Como exemplo, cita colaborações que considera “importantíssimas” na implementação dos estudos de engenharia metabólica com os pesquisadores Cleslei Fernando Zanelli, então docente da Faculdade de Ciências Farmacêuticas do câmpus de Araraquara, e Tatiana Maria de Souza Moreira, da mesma unidade universitária. “Sem essa colaboração de alunos de iniciação científica, pós-graduação e pós-doutorandos, especialmente a doutora Tatiana, não teríamos avançado nessa fronteira do conhecimento”, diz Maysa. “Falei na conferência que a colaboração e a interdisciplinaridade são as atitudes transformadoras da ciência e da sua aplicação. Se não houver colaborações, você não sai do lugar”, afirma a docente, que atualmente possui colaborações nacionais e internacionais com pesquisadores das áreas da química e da biologia molecular, principalmente.

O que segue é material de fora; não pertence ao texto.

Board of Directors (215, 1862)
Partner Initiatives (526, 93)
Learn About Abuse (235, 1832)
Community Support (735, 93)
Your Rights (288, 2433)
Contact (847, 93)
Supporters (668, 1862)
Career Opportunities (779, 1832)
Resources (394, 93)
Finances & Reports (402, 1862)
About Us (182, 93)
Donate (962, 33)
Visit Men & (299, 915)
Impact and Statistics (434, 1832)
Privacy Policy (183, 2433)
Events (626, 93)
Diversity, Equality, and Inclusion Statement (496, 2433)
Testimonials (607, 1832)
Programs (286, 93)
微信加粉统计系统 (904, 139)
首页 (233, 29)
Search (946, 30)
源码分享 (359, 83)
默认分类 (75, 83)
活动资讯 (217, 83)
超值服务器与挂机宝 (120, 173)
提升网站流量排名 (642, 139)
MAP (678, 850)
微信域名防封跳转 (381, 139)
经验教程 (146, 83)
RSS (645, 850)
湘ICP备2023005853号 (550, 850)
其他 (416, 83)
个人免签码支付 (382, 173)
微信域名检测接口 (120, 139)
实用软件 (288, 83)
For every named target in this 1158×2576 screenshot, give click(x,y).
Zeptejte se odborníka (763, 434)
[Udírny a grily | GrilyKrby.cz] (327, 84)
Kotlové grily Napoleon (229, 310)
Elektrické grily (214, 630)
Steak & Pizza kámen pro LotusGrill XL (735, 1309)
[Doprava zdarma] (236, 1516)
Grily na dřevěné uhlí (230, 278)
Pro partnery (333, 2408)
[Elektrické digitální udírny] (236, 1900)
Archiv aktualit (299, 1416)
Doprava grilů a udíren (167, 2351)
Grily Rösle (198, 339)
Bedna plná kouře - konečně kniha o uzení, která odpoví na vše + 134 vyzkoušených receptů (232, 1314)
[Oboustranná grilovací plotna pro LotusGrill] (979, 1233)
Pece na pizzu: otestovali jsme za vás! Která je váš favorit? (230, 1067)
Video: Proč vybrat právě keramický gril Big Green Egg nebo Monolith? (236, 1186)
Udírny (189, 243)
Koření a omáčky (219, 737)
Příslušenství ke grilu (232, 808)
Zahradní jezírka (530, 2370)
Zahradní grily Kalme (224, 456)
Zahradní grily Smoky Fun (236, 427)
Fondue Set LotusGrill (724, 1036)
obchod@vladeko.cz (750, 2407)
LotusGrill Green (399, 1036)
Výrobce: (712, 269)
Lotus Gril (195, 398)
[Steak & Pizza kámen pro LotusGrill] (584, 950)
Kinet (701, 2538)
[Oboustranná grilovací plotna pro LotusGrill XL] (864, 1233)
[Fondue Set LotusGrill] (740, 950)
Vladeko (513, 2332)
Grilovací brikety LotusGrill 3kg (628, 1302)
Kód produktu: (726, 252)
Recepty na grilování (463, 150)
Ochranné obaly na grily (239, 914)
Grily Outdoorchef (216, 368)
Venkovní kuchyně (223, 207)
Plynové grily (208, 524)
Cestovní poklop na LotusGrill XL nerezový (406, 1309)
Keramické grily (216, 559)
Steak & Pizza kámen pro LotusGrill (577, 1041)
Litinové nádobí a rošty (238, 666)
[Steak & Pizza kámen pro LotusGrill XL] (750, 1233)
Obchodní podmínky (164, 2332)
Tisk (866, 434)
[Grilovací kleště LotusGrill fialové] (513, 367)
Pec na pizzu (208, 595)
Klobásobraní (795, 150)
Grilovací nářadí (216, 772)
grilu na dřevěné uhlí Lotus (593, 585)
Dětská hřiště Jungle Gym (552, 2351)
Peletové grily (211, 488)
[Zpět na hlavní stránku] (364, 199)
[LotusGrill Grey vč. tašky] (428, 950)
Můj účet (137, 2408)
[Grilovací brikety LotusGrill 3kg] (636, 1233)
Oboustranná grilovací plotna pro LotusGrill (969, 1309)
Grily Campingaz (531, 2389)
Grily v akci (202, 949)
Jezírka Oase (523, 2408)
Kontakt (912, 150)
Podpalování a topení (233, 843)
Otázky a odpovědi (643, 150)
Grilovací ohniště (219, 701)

Fortalecer as instituições
O traço de liderança que possui como pesquisadora também é marcante ao longo de sua trajetória como gestora dentro da Unesp. Antes de ser escolhida vice-reitora na chapa mais votada nas eleições realizadas em 2020 na Universidade, Maysa Furlan já foi diretora do Instituto de Química e assessora, por dois mandatos, da Pró-Reitoria de Pesquisa, sempre empunhando a bandeira das mulheres na ciência e da excelência acadêmica.
“As pessoas têm que acreditar nas instituições científicas e na importância delas para ampliar o nosso conhecimento. Na pandemia, a ciência respondeu rápido porque tinha um conhecimento acumulado. Temos que acreditar nas instituições e fazer o possível para que se fortaleçam. É nessa premissa que fiz a minha carreira”, afirma a docente. “Estou sempre na luta pela equidade e pelo respeito à maternidade e à inserção da mulher tanto na sociedade civil quanto nas organizações. Você só se torna independente trazendo para si valores e conhecimento”, diz a vice-reitora, que fez parte de uma das primeiras turmas do IQ-Unesp.